First, when everything revolves around you and your tastes, it’s only going to be awesome if you know exactly what’s good for you. And we usually don’t. Consider the build-your-own pizza restaurant trend. You go down the line and pick exactly what you want on your pizza: the spicy marinara sauce, sausage, pepperoni, olives, red onions, garlic, ricotta, mozzarella, maybe some pesto drizzled on top. Whatever suits your fancy. But in my experience (and maybe I’m just a bad pizza maker), the “perfect pizza for me” almost always ends up being a disappointment. Generally I would have been better off simply trusting the expertise of the chef, allowing someone with actual culinary wisdom to create a pizza I’d be sure to enjoy. Furthermore, if it’s always only up to me to build my own pizza, I’ll likely only stick with flavors I know and like, never venturing into new culinary territory or expanding my palate.

The second problem is that when every individual is living a totally unique, customized, perfectly curated “i” life, it is harder to find commonality with others. We start losing the ability to be empathetic, unable to connect with people because their experience of the world—the news they consume, their social media feeds, and so on—is different from ours in ways we can’t even know. We are all living in our own self-made media bubbles, and no two are the same. Part of the reason society is increasingly divisive is that we can’t have productive conversations when everyone comes to it with their own set of “facts,” “experts,” and background biases, having been shaped by an information diet completely different from anyone else’s. And when we can’t relate to others, we retreat further into our individualistic, self-referential bubbles, which is not an environment where wisdom can grow.

A Healthier Diet

So what do we do about these bad dietary habits that are poisoning our souls? Shouldn’t Christians, as followers of the man who called himself “the truth” (John 14:6) and said “the truth will set you free” (John 8:32), be leading the charge to recover truth and model wisdom in a post-truth age?

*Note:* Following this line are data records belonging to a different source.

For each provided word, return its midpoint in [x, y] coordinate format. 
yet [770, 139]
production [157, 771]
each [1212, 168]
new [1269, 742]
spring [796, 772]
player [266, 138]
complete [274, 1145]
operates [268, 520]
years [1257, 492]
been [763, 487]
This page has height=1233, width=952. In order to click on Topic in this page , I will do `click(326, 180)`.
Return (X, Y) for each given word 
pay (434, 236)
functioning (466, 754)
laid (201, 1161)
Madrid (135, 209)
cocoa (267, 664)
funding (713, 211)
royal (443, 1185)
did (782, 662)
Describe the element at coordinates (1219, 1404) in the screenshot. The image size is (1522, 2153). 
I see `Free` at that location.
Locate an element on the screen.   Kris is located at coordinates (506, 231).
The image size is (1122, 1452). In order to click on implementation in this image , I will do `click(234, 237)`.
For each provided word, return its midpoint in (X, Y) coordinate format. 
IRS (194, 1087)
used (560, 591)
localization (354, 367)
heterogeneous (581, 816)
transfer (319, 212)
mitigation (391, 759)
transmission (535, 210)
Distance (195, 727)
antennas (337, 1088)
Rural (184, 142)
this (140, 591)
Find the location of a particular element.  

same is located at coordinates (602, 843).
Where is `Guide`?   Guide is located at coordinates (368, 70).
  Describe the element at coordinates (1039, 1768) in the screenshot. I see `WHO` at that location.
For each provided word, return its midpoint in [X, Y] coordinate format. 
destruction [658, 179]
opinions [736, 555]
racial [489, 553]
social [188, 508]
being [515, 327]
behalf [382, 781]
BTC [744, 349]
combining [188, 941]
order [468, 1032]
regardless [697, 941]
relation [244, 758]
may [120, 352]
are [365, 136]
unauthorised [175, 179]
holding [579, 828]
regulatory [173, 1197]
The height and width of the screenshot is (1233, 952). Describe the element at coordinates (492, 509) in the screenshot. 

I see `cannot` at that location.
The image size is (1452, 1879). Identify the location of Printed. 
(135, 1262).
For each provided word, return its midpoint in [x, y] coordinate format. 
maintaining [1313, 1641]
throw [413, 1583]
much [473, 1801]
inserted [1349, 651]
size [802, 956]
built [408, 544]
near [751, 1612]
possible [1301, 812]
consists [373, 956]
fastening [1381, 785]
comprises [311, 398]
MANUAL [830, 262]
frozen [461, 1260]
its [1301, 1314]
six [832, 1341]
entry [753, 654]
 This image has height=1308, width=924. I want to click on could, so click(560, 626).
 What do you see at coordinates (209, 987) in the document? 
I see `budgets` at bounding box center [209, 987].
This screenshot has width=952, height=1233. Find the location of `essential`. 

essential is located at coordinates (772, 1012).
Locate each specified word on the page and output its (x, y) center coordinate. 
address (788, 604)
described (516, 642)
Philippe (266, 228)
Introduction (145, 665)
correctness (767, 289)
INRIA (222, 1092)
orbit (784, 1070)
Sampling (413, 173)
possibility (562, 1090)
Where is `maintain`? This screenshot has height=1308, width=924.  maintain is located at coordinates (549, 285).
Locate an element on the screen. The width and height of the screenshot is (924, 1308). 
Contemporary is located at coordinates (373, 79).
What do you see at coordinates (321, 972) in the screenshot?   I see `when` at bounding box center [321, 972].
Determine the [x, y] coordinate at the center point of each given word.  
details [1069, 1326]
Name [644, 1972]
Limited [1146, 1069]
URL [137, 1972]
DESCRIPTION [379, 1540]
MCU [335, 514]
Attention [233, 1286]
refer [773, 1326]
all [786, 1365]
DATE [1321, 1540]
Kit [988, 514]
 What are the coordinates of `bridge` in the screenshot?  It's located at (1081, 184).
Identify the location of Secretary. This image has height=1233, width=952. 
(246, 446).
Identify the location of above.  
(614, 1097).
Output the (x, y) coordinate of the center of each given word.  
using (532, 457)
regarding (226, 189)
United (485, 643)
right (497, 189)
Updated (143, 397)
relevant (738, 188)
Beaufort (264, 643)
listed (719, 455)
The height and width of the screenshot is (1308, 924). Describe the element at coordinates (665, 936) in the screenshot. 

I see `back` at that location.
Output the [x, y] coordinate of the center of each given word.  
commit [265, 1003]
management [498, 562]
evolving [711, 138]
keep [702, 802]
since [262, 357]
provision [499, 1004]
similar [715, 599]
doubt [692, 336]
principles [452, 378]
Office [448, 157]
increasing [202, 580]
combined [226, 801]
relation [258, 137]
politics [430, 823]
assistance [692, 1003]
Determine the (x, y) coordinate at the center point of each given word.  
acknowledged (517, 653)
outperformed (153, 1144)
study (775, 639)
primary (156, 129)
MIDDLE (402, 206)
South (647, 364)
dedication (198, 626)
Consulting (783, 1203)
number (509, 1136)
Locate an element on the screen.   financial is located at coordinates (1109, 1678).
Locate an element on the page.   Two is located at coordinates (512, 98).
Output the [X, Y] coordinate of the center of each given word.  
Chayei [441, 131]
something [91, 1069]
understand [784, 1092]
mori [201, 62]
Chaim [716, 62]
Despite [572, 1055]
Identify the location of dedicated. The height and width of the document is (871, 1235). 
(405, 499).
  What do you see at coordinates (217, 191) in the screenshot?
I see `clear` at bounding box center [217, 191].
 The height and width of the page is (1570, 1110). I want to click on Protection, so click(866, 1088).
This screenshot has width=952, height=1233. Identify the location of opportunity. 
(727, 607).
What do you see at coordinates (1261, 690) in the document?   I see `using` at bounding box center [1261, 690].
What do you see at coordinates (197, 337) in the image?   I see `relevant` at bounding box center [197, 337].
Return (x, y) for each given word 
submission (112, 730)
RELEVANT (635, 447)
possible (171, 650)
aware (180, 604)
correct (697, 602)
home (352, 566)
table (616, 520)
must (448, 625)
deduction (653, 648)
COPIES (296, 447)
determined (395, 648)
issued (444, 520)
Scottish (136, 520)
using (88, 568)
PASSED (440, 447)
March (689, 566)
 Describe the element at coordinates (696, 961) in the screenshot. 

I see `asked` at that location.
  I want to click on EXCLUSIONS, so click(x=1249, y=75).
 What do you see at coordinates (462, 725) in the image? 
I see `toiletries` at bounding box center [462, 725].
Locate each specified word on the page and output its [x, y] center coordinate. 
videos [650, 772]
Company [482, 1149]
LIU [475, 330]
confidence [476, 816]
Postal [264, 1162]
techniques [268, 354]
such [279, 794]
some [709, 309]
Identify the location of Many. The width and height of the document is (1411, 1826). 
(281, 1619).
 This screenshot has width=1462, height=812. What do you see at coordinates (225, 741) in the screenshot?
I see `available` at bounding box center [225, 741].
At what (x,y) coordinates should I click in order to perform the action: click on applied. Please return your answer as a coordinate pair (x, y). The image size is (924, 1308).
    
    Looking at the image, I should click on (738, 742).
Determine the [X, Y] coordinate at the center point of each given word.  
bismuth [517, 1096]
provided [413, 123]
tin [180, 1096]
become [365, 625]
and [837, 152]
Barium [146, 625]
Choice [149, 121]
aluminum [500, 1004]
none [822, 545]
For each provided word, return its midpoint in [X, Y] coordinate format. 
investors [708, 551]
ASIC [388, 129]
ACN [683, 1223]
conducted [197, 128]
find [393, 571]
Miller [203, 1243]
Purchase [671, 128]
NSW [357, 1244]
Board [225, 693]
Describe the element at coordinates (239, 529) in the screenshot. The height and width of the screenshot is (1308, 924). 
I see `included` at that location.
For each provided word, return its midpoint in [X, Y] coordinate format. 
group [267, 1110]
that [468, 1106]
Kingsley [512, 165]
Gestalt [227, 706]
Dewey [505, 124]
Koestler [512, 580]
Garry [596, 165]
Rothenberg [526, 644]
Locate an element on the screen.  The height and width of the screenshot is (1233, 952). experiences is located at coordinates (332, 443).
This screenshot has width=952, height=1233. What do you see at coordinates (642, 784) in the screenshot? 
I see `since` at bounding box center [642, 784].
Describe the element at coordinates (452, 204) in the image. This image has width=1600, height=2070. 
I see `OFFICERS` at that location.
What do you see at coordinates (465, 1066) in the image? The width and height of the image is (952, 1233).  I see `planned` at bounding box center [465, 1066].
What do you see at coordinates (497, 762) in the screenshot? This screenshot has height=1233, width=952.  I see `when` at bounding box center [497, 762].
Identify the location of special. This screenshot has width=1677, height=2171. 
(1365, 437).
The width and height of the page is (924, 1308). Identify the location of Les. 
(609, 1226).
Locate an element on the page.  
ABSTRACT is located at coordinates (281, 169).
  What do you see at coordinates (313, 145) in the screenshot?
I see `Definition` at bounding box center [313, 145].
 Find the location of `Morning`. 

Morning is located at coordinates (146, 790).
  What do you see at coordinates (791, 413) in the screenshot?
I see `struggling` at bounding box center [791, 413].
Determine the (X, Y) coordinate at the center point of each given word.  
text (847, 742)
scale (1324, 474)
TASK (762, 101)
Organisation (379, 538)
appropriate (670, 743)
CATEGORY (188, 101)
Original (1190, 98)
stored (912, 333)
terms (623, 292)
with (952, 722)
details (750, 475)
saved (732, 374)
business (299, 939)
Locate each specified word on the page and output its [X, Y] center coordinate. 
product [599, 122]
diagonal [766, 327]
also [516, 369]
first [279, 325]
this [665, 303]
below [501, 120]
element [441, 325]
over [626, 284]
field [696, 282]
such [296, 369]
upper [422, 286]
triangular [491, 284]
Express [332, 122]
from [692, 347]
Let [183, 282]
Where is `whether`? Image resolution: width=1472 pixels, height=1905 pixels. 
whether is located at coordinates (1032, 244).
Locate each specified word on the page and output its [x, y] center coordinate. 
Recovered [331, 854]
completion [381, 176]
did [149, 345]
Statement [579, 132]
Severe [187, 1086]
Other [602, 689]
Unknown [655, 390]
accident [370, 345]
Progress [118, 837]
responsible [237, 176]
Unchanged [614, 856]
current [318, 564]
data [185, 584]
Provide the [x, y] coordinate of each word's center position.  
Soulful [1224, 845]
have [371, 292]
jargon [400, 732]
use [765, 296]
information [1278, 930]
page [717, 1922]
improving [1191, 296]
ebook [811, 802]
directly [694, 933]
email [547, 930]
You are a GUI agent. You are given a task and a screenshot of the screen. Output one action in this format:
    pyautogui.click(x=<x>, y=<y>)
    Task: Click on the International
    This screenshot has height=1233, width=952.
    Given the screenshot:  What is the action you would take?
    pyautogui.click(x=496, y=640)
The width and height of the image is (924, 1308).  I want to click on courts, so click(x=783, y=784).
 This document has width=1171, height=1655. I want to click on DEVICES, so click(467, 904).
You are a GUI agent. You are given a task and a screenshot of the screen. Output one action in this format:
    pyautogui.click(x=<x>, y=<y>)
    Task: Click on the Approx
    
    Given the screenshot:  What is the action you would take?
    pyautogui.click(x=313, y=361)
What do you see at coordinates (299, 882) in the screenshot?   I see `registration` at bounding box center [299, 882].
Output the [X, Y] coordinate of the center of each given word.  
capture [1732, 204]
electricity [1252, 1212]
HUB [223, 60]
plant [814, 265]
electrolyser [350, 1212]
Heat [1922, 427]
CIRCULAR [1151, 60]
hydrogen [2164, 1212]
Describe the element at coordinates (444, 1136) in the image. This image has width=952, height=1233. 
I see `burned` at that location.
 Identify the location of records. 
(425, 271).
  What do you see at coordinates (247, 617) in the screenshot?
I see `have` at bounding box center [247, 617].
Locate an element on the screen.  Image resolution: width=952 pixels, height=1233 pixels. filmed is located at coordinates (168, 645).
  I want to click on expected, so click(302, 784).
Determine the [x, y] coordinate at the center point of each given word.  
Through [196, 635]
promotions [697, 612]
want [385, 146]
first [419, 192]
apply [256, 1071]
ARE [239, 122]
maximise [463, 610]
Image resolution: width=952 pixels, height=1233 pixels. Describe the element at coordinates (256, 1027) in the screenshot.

Some Christians have suggested the cultural situation is so dire, and the malforming momentum of the digital age so unstoppable, that the best strategy is to withdraw. In order to avoid infection by the contagions of the digital age, we should unplug and form alternative communities somewhere, like the monks in the Dark Ages. If we want to remain salt and light for future generations and be carriers of Christian wisdom beyond this troubling era, we need to hunker down and wait it out, lest we lose ourselves in the onslaught.